* [Aim of the exercise] Lay out as a numbered list the lines running from the line with "Task: Open Service Area Checker link" up to and including the line with "The height and", leaving out any blank lines.

* [Available data]

• • • • •

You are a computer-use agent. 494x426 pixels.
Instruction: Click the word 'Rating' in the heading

• • • • •

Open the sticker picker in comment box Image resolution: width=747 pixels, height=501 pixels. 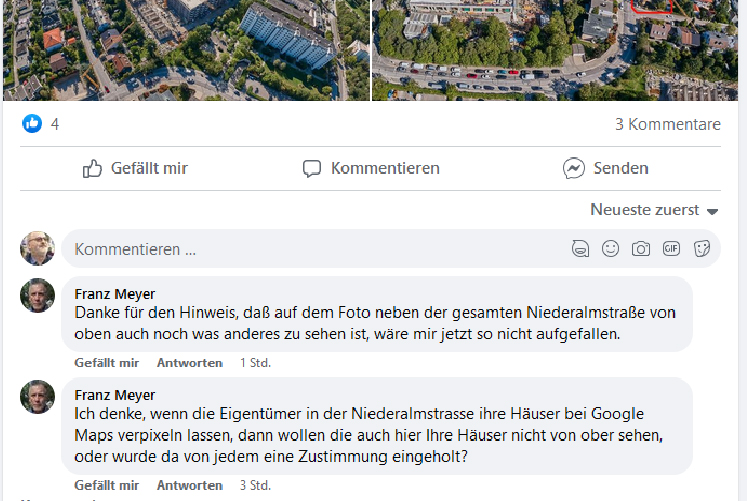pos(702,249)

• • • • •

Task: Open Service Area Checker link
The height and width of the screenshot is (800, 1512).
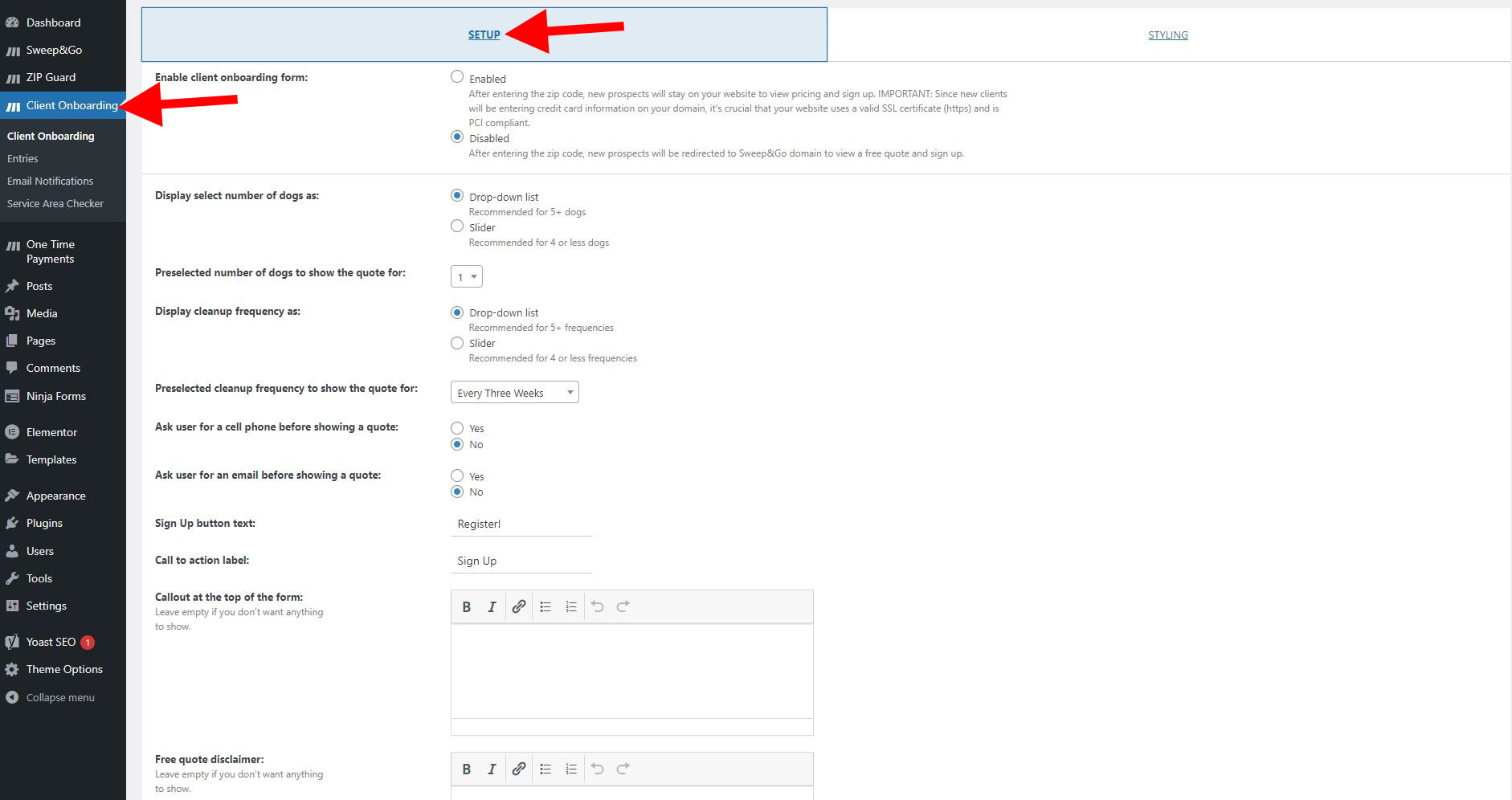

• • • • •

* [Response to the exercise]
1. Task: Open Service Area Checker link
2. The height and width of the screenshot is (800, 1512).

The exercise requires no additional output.